**To be done**
Convert the stretch from the line containing "You are a GUI" through the line containing "pyautogui.click(x=274, y=32)" into a Markdown table with the columns Row and Line, omitting blank lines.

**Supplied material**
━━━━━━━━━━

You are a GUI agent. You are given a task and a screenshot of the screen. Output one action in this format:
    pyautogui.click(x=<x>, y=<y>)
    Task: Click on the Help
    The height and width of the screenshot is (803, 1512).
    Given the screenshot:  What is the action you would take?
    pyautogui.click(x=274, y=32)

━━━━━━━━━━

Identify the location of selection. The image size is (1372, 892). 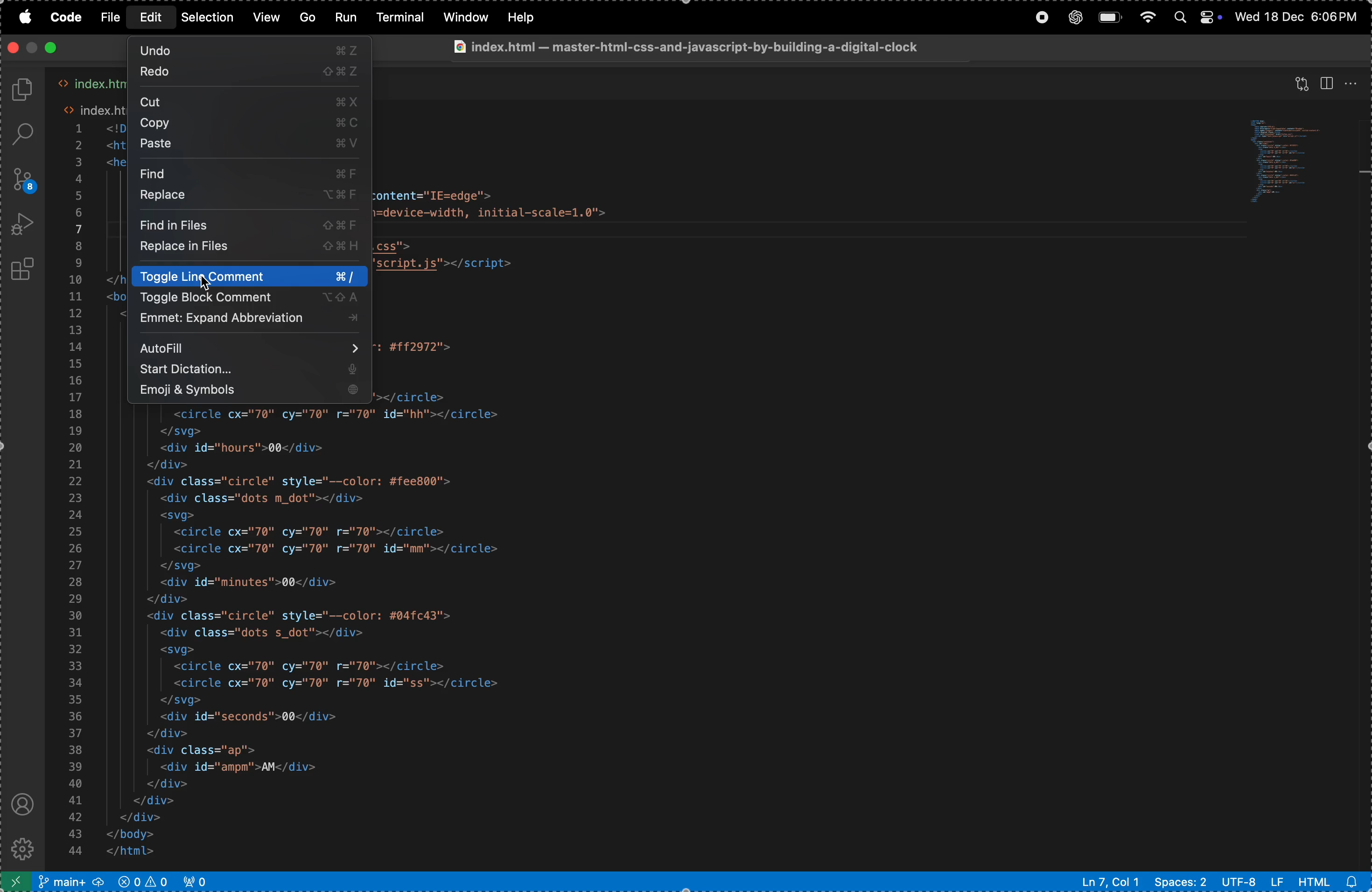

━━━━━━━━━━

**Result for this exercise**
| Row | Line |
|---|---|
| 1 | You are a GUI agent. You are given a task and a screenshot of the screen. Output one action in this format: |
| 2 |     pyautogui.click(x=<x>, y=<y>) |
| 3 |     Task: Click on the Help |
| 4 |     The height and width of the screenshot is (803, 1512). |
| 5 |     Given the screenshot:  What is the action you would take? |
| 6 |     pyautogui.click(x=274, y=32) |